Vocês fez filmes de entretenimento como ator, mas não como diretor. Isso é consciente?
Não é consciente, eu adoraria fazer um filme... Por exemplo, um cara como Ridley Scott, ele é incrível, um visionário brilhante que fez Alien, Blade Runner. Você olha para Prometheus, é uma realização técnica fenomenal. Eu admiro isso, adoraria tentar fazer um filme em que tivesse todas essas ferramentas a minha disposição. Não conseguiria fazer tão bem quanto ele, mas acho que poderia fazer algo interessante.
O seu trabalho é muito variado, para o bem e para o mal. Houve um divisor de águas?
Acho que você só consegue perceber realmente mudanças quando coloca as coisas em retrospecto, olhando o panorama todo, do início ao fim. Eu experimentei a minha vida como uma série de altos e baixos.
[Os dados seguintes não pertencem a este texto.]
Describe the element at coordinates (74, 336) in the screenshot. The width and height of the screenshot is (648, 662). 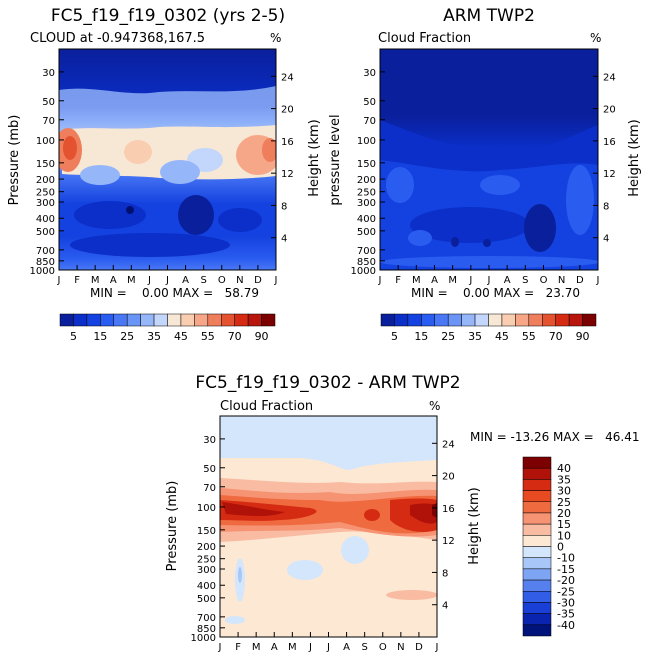
I see `colorbar-model-label: 5` at that location.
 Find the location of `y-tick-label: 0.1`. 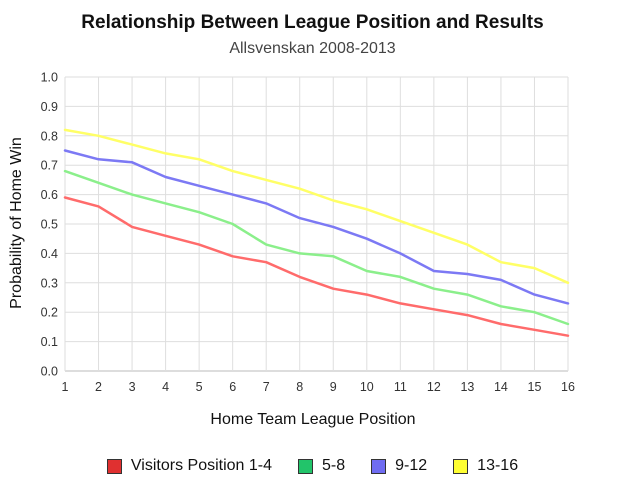

y-tick-label: 0.1 is located at coordinates (50, 342).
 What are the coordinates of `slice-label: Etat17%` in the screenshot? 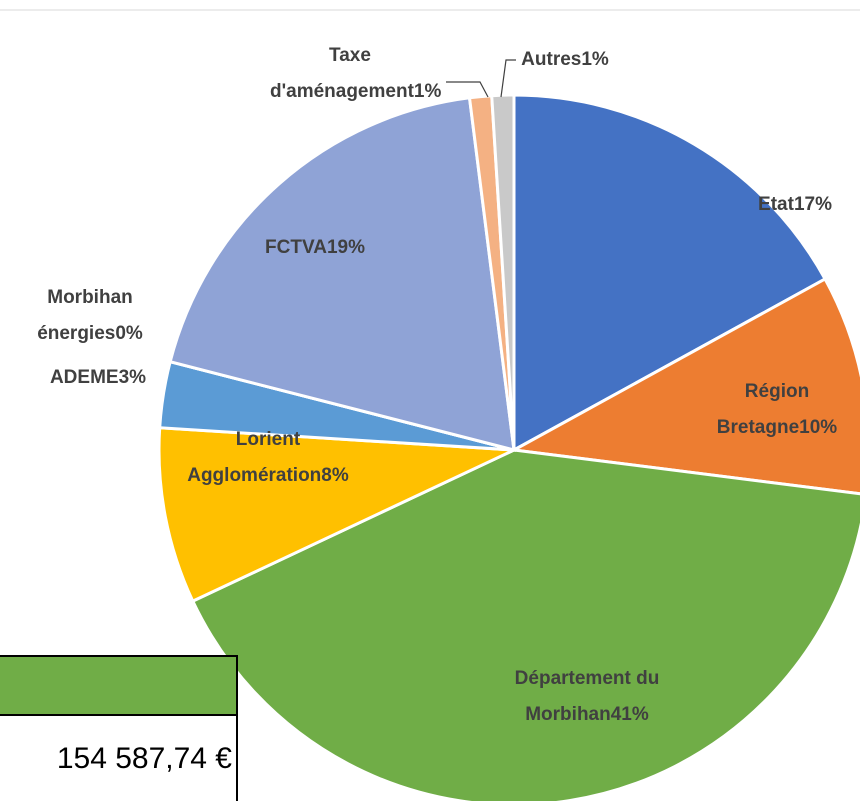 It's located at (795, 205).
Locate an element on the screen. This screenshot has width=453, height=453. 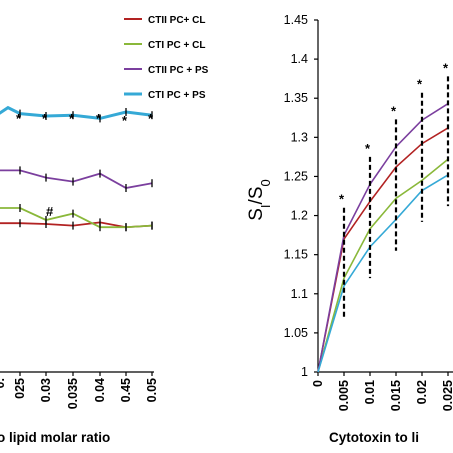
legend-label: CTII PC+ CL is located at coordinates (177, 20).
Acho que sinto o agora, entre os 30 e os 40 anos, como a melhor época para o meu trabalho. Sei que vou falhar em algum ponto, porque nem todos os filmes funcionam. E não consigo achar sequer um diretor que eu admiro ou que considero um gênio que não tenha feito um filme do qual eu não tenha gostado.
Mas houve um período em que você não era levado a sério.
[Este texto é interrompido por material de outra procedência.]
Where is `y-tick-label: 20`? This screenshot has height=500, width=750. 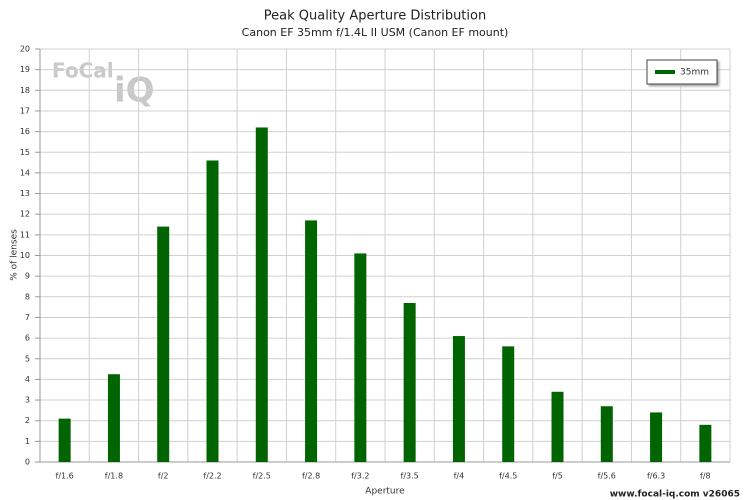 y-tick-label: 20 is located at coordinates (25, 50).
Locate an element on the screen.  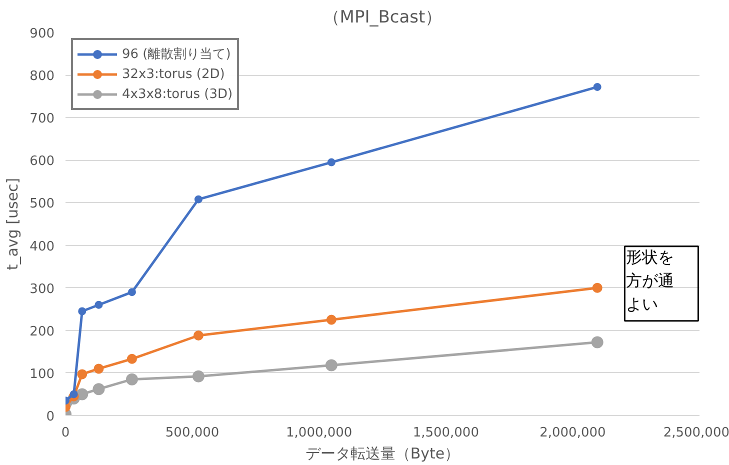
annotation: よい is located at coordinates (642, 304).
Bom, fiquei um tempo andando em círculos, fiz filmes que não deram nem um pouco certo, entrei nesse círculo de tabloides de um jeito muito ruim. E pensei: “Tenho que sair disso. O que quer que seja, não pode ser pior que isso do ponto de vista profissional”. E quis sair disso tudo e começar a dirigir. Então, comecei a trabalhar no projeto de Medo da Verdade. Nessa época eu me casei, não sei se as duas coisas têm a ver uma com a outra.
O Demolidor foi provavelmente sua lição mais difícil.
Hum, Demolidor é uma lição dolorosa de ensinar [risos]. Bom, eu fiz Procura-se Amy, Indo Até o Fim, Jovens, Loucos e Rebeldes, Barrados no Shopping e Gênio Indomável. Filmes, em geral, de baixo orçamento. E depois Armageddon, que era um mundo completamente diferente. Eu nunca tinha visto um estúdio como aquele, pensei: “Uau, isso é Hollywood”. Foi uma transição difícil, não era baseado nos personagens e em diálogos, era baseado em uma história maior, envolvendo asteroides e naves espaciais. E eu não sabia fazer isso. É muito difícil fazer grandes filmes de ação. Achei complicado, talvez outros atores não achem.
E agora, quais são os próximos passos?
Caramba, acabei de entregar esse filme! O que mais você quer? [risos] Bom, eu faço um pequeno papel em um filme chamado Runner, Runner, com Justin Timberlake. É uma história muito interessante.